This week has brought a flood of news on gay rights as Supreme Court justices review the Defense Of Marriage Act (DOMA). The repeal of DOMA would bring many benefits to same-sex families, such as death benefits, tax incentives, and health insurance coverage.
What does this have to do with financial aid? A lot, actually.
An increasingly common issue in the financial aid application process is how LGBT families file the FAFSA.
Because of DOMA, financial aid for same-sex families is determined differently and can lead to non-uniform aid awards. When filing the FAFSA, both parents (if married) are required to provide their financial information. In the case where marriage is not federally recognized, only one parent would be able to file for the student, leading to increased financial aid for the family. What’s more, any financial support from the other parent would be reported as untaxed income and subject to different treatment in the aid calculations. The same logic applies to married students.
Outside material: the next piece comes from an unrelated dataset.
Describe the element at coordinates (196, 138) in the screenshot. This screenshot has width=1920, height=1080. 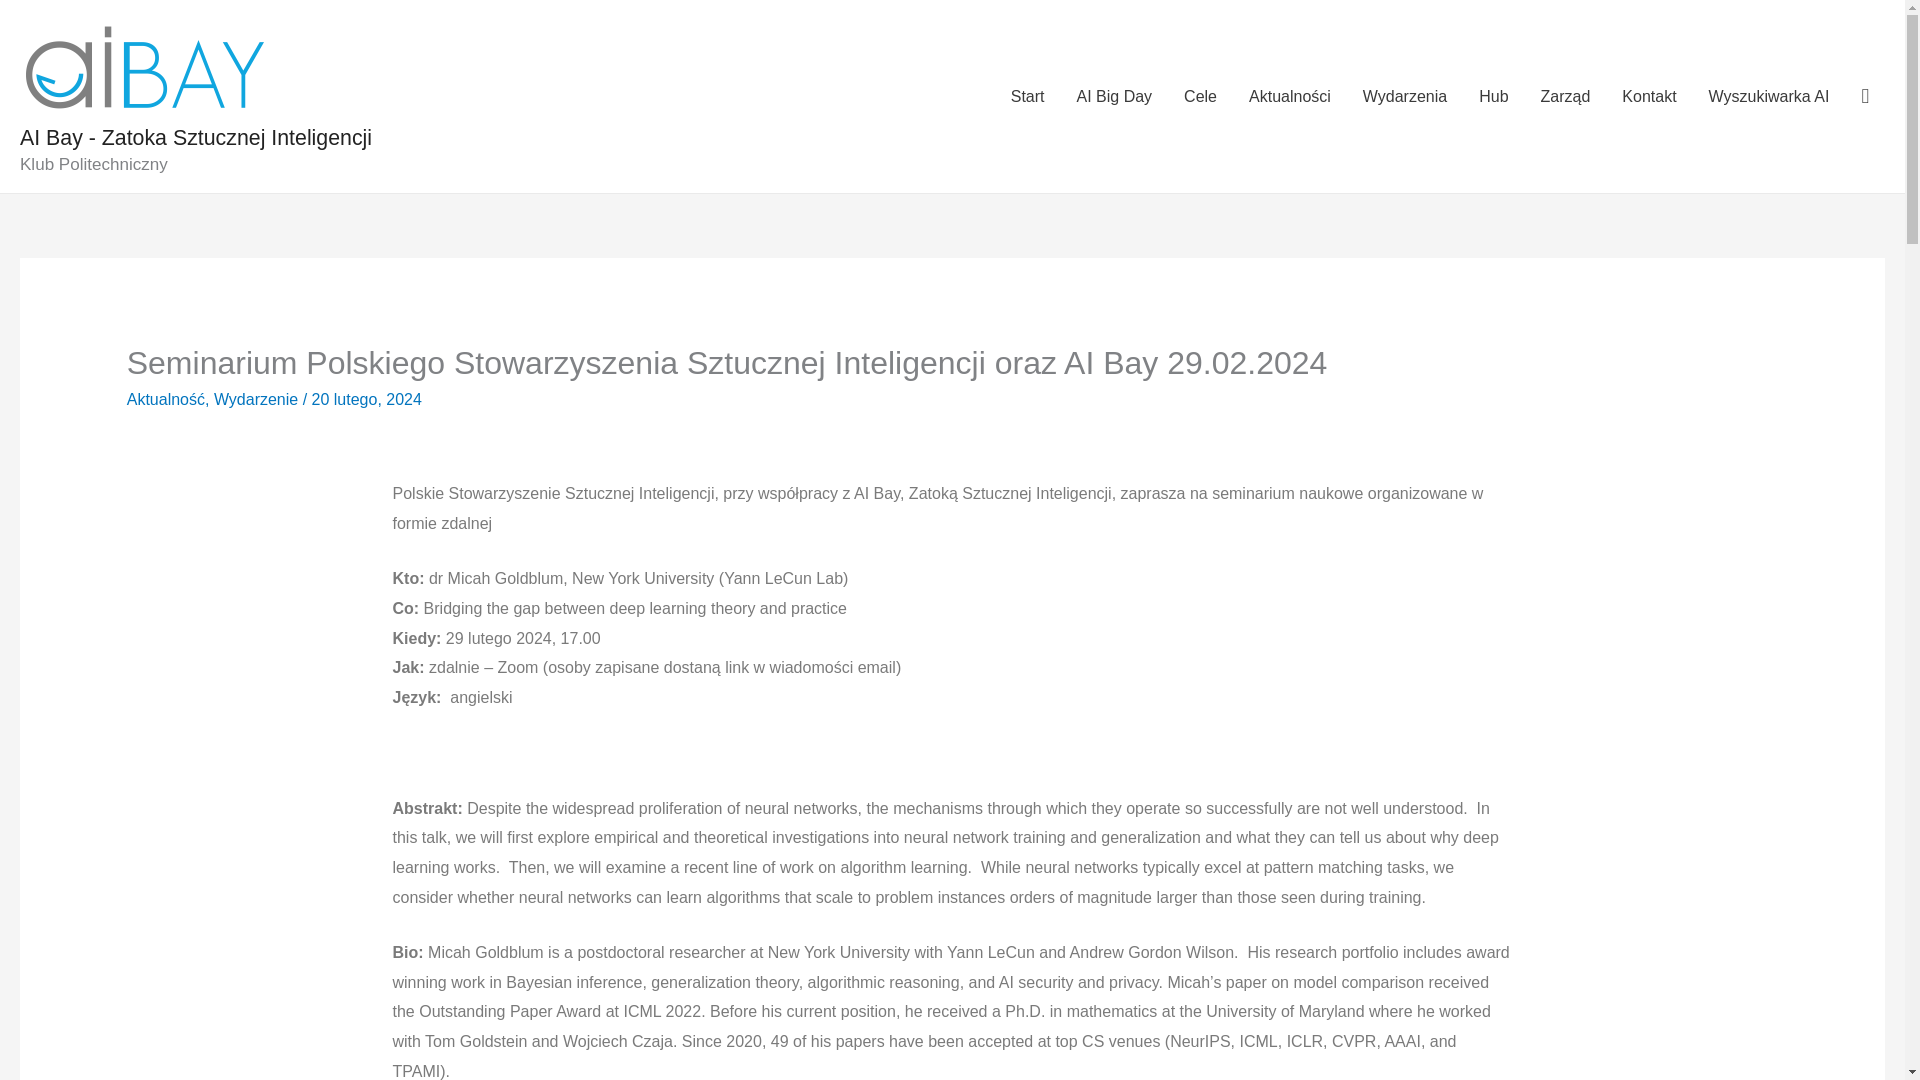
I see `AI Bay - Zatoka Sztucznej Inteligencji` at that location.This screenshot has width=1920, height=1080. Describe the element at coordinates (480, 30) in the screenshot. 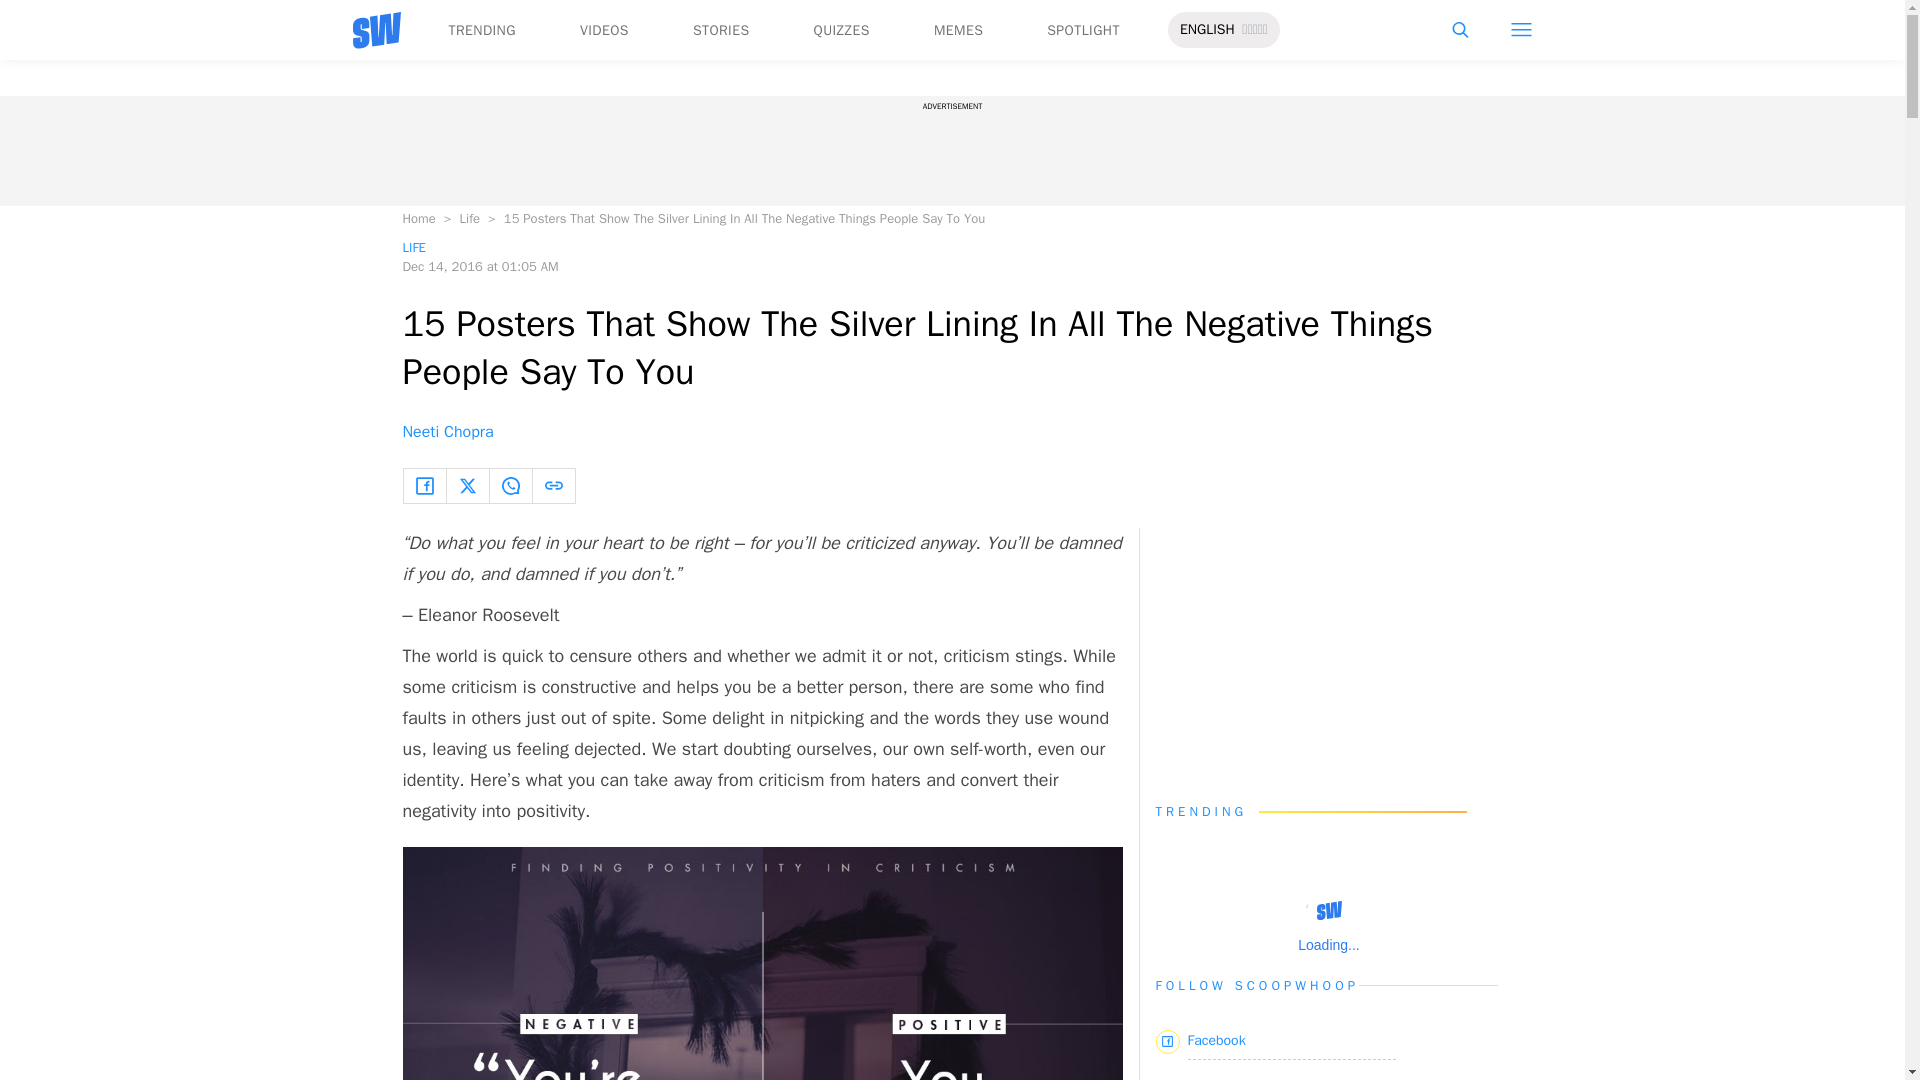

If DOMA is repealed, the application process would be streamlined for all married couples. Financial aid would take all financial support for the student into account, and the question of “which parent should file the FAFSA” would be eliminated for these families.
This also means that same-sex families might get less financial aid, because financial awards would be based on both parents’ income and assets, not just one.
Clearly DOMA has far-reaching impacts for college students and their families, as repealing DOMA would mean uniformity in the financial aid process for all married couples.